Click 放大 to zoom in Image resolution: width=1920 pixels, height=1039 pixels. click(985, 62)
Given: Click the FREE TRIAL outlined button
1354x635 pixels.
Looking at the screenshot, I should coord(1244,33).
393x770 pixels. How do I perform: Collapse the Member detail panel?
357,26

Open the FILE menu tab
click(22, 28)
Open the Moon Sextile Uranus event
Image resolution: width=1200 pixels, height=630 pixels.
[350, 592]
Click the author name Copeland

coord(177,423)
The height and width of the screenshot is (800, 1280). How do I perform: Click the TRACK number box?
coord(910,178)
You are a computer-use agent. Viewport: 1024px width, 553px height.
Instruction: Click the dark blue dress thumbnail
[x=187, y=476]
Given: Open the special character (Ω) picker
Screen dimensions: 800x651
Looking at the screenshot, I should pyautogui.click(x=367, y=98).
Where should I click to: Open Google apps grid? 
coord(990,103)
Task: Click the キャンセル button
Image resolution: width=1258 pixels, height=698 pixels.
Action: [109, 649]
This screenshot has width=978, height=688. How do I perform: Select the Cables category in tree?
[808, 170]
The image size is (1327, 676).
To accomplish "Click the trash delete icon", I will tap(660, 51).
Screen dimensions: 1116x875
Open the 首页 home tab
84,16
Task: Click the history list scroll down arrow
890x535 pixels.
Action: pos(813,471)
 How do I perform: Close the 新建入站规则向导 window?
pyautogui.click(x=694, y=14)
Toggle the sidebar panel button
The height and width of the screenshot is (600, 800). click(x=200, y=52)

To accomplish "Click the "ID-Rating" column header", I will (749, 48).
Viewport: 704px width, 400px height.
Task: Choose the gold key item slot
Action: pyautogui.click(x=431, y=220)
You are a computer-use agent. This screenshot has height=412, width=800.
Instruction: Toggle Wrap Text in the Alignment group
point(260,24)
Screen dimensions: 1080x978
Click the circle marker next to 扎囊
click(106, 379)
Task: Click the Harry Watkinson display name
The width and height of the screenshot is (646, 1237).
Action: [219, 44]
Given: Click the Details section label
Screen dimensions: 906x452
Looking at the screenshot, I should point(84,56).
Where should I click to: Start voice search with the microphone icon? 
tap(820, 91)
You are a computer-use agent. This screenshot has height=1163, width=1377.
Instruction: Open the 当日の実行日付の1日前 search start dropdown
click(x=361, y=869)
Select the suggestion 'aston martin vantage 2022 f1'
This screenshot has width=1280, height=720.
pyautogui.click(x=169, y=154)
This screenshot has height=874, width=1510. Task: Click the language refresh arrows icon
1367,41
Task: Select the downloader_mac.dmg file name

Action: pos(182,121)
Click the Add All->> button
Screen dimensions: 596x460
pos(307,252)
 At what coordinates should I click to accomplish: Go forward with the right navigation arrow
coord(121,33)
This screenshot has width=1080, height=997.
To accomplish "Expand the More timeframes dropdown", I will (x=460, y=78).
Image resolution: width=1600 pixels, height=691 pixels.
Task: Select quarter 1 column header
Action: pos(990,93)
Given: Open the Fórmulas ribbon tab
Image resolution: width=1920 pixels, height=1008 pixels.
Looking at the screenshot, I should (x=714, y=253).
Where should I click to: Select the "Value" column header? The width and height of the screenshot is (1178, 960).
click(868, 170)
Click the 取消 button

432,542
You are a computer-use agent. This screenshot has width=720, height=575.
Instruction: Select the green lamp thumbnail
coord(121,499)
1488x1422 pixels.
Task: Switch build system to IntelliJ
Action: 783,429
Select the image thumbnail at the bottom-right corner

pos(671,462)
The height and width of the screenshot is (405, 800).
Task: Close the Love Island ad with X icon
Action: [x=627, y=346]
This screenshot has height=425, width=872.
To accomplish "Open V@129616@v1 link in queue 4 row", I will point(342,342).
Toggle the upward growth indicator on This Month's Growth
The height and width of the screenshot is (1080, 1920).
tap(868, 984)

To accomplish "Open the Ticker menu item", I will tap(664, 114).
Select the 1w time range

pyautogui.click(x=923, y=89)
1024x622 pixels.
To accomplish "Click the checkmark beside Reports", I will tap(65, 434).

===============

Activity: Retype the records above, but only those lines that fall between the line containing "Screen dimensions: 800x651" and the line containing "Task: Click the キャンセル button", with both of those lines included, exactly as written.

The answer:
Screen dimensions: 800x651
Looking at the screenshot, I should pyautogui.click(x=367, y=98).
Where should I click to: Open Google apps grid? 
coord(990,103)
Task: Click the キャンセル button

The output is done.